ABOUT THIS TASK: Determine how many lines in the entries below contain "will", and output only that number.

Stored data entries:
((
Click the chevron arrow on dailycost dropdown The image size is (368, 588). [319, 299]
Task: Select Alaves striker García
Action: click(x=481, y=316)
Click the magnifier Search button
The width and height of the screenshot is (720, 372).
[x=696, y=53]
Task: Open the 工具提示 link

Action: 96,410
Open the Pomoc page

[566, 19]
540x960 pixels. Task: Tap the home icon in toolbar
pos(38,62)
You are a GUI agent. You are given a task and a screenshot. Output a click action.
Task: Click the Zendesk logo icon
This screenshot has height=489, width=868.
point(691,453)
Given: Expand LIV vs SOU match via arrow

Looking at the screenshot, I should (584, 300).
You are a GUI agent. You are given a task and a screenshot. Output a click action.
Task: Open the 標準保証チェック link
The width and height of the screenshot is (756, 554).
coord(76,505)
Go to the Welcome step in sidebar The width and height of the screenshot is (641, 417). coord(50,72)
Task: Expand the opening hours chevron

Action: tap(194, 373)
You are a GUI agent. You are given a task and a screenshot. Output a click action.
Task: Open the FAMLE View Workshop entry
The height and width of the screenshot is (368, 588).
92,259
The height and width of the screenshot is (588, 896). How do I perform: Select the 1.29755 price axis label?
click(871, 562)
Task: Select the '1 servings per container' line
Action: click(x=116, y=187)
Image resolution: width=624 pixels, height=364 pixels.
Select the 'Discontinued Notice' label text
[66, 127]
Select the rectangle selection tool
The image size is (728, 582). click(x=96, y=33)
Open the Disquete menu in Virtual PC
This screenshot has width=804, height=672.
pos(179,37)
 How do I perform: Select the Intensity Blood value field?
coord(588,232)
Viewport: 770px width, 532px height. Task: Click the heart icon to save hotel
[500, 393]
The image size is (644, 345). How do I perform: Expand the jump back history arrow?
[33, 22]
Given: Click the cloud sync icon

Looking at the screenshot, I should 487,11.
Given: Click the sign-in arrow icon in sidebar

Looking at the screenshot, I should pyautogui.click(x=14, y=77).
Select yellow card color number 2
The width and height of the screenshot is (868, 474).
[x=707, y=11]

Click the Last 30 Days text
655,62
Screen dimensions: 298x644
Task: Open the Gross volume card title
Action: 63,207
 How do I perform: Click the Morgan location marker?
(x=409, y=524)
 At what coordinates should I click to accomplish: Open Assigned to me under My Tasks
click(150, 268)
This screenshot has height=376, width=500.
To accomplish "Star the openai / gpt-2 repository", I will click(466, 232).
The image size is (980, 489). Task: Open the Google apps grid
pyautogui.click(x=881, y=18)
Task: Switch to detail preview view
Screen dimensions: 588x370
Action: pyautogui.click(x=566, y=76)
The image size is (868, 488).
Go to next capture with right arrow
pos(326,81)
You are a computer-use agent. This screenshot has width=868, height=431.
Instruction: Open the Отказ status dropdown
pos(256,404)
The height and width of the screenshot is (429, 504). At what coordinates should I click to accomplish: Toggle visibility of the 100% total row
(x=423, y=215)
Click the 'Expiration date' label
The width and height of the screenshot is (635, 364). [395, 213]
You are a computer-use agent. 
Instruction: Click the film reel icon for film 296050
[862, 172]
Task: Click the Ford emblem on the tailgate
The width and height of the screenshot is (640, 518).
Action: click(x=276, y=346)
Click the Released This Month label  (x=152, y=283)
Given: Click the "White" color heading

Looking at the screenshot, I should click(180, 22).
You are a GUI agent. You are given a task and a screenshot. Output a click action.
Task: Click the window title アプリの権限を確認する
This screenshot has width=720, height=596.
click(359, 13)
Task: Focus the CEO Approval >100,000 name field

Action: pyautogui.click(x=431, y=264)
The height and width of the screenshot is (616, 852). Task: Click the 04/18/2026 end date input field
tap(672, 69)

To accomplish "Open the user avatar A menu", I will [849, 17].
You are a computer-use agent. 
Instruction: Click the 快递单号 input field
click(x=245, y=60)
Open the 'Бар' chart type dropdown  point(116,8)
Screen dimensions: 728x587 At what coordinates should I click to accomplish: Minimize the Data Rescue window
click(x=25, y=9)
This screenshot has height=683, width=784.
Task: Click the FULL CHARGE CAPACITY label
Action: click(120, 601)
))
RESPONSE: 2